It is very heartening to see Aubrey win.

Perhaps Pontin owes him an apology?

Posted by: Kip Werking at July 11th, 2006 4:25 PM

Isn't it a bit disingenious for you to claim that Aubrey "won" the SENS challenge? I mean he's been asking for years to have experts critique SENS. Sure the "judges" didn't say Estep won the challenge, but they also didn't endorse SENS. More importantly, the real experts were the ones who said SENS is pseudoscience. Aubrey asked for the experts to seriously evaluate SENS, and their answer was unequivocally negative.

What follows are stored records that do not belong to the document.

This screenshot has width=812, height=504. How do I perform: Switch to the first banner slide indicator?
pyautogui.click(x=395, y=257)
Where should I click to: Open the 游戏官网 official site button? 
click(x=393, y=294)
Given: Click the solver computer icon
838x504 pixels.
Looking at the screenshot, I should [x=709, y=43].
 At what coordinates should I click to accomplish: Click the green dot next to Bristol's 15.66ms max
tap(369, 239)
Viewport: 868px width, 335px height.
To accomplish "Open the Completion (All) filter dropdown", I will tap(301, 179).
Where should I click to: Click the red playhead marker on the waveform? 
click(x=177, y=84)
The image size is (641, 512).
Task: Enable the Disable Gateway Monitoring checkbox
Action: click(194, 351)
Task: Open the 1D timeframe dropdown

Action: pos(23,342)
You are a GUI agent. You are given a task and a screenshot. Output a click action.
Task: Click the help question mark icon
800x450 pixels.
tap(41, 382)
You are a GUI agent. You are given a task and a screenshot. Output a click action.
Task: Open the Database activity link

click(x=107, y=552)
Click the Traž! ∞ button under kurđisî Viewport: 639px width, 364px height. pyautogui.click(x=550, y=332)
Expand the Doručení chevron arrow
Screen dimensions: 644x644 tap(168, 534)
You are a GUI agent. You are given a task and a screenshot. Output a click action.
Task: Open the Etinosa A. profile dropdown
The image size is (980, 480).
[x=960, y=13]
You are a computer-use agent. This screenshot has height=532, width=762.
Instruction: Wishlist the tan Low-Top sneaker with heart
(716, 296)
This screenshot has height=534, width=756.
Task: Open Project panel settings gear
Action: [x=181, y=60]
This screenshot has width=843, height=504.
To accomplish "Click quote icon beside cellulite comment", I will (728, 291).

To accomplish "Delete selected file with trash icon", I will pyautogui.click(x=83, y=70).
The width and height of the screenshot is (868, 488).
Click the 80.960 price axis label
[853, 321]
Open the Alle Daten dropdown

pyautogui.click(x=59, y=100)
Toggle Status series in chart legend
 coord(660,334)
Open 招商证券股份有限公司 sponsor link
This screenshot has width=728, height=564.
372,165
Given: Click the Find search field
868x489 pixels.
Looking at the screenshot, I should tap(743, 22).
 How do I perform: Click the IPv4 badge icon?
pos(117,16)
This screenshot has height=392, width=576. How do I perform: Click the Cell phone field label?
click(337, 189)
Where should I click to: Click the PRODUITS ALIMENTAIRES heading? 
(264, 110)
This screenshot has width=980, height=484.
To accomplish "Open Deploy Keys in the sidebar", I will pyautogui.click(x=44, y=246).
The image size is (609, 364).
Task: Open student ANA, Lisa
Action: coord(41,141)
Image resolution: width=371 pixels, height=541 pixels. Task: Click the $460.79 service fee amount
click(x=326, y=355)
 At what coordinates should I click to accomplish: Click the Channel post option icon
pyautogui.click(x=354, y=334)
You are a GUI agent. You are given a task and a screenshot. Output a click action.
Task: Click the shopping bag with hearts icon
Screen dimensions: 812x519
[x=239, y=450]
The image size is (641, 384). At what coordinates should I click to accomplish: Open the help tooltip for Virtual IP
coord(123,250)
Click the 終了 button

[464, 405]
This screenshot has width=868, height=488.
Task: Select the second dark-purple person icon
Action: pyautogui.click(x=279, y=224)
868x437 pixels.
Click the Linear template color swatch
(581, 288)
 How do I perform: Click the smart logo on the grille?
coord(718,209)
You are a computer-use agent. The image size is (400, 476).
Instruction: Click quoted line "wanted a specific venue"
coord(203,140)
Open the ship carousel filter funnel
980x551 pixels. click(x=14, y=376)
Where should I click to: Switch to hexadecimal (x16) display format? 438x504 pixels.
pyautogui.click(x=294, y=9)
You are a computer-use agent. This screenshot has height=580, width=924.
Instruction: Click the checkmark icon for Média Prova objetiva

Posted by: sageplayer at July 24th, 2006 9:44 AM

Unequivocally negative would have been to declare the award for Estep. See de Grey's comments in the latest newsletter:

http://www.longevitymeme.org/newsletter/view_newsletter.cfm?newsletter_id=170

"MIT Technology Review's 'SENS Challenge' is an invitation to mainstream gerontologists, with a $20,000 incentive, to compose a denunciation of SENS powerful enough to convince an independent expert panel that discussing SENS in detail - let alone funding it - is unwarranted.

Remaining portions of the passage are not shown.